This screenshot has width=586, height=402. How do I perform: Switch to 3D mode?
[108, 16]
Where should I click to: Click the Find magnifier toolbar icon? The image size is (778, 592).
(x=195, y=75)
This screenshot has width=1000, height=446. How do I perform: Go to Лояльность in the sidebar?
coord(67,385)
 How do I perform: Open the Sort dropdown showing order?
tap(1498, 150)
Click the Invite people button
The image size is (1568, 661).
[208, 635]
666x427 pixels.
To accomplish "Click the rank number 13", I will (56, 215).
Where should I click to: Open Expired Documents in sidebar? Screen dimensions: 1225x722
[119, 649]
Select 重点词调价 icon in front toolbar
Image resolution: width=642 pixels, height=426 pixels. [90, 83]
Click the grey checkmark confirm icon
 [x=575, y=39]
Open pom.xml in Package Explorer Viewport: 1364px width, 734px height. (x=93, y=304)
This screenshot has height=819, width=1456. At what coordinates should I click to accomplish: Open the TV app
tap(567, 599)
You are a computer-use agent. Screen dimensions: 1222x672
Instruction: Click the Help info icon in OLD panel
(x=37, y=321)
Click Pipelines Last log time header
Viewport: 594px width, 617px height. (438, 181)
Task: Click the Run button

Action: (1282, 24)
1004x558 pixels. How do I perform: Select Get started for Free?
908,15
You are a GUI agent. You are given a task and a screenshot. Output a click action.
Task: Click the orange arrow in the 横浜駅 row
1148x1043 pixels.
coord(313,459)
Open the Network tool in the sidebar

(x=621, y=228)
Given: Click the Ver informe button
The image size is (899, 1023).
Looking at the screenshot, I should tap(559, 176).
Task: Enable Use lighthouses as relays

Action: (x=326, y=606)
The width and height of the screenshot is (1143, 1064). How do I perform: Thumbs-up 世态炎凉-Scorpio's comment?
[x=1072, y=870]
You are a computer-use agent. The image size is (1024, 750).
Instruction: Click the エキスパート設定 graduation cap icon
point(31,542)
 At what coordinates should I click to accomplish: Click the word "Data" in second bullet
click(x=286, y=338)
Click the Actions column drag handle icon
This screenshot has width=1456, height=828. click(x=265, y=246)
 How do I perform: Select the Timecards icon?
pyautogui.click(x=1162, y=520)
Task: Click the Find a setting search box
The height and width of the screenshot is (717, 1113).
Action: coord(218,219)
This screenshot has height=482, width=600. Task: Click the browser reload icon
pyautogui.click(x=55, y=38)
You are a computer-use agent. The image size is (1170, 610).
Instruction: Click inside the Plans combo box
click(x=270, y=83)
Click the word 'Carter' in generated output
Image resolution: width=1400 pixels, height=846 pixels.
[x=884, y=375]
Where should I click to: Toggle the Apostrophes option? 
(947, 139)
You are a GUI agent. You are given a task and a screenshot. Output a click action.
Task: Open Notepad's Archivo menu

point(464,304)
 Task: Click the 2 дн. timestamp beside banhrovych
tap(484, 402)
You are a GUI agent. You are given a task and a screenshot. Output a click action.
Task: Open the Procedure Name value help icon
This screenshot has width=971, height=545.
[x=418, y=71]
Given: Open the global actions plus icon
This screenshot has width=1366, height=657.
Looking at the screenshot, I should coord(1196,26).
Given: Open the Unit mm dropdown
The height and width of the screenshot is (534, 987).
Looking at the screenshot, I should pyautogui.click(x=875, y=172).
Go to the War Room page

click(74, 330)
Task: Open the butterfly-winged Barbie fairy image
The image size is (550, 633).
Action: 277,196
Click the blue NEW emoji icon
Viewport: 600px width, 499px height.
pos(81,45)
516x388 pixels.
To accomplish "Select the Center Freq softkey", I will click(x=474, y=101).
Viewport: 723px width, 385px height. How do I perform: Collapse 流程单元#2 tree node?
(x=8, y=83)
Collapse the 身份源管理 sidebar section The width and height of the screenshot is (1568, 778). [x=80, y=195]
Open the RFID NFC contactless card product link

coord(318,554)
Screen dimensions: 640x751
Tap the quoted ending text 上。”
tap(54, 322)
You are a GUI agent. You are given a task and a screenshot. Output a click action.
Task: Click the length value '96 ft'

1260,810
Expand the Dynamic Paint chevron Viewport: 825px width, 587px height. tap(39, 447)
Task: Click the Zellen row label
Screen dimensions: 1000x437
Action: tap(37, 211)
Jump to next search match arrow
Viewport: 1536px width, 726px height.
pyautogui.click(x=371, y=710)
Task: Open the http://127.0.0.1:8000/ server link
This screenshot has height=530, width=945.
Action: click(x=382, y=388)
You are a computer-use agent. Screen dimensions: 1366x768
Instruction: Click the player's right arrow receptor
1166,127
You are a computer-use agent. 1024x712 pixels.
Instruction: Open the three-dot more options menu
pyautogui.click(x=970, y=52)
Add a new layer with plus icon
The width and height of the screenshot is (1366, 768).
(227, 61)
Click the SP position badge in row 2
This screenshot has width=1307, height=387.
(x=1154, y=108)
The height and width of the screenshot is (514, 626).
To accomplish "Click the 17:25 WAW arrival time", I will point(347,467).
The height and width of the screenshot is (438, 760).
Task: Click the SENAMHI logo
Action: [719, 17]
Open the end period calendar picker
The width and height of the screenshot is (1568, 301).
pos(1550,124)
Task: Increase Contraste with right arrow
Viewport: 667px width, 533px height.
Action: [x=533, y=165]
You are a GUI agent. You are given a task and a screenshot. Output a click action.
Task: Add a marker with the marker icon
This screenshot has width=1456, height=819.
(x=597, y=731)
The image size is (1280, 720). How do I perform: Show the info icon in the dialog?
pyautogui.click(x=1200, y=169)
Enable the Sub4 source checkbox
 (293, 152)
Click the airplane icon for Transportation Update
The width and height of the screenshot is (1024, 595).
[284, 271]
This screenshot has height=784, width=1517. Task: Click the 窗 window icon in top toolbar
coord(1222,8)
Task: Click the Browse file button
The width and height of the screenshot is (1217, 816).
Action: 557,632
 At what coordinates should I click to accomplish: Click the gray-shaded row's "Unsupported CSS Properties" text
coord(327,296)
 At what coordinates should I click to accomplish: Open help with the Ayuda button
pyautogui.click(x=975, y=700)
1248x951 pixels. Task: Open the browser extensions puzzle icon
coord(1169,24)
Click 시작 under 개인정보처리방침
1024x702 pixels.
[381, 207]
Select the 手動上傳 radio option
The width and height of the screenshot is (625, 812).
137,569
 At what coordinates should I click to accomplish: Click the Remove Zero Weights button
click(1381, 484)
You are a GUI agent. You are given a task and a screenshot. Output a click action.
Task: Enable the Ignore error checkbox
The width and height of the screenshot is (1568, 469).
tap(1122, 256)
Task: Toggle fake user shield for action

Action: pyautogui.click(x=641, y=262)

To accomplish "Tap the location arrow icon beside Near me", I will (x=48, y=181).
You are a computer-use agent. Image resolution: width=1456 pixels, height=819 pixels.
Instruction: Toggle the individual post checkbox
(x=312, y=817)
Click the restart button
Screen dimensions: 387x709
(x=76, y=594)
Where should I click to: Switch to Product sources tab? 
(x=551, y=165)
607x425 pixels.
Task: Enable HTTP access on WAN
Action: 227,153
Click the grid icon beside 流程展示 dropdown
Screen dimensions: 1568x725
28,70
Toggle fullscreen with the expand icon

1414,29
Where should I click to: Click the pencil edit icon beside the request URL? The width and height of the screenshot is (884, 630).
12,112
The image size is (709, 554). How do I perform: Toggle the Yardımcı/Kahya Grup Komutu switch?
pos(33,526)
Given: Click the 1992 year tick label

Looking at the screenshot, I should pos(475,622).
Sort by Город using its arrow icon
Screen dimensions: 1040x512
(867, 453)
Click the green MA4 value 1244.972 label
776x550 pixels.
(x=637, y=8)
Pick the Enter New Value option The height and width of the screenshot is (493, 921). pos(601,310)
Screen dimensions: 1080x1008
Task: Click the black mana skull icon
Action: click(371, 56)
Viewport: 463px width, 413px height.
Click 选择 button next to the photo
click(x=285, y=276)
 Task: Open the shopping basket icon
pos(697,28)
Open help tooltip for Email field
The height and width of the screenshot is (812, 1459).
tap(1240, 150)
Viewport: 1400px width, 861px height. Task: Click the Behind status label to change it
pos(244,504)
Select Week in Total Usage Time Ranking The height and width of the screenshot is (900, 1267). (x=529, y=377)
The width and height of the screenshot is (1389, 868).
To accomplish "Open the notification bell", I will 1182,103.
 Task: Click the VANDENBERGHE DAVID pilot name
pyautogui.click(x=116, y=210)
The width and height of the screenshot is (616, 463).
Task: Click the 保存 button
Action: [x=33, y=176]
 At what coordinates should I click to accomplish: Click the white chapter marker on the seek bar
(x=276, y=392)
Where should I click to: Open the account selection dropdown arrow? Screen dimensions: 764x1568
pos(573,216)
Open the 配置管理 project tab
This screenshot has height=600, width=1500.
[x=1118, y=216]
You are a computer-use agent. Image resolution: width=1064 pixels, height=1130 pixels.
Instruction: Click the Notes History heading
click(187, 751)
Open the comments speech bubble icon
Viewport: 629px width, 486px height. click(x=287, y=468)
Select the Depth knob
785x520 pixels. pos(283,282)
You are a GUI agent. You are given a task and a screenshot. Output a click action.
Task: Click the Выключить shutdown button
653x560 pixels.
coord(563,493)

• • • • • • •

• What to do
Say how many lines in the records above hold "computer", and give no other text.

• Your solution
7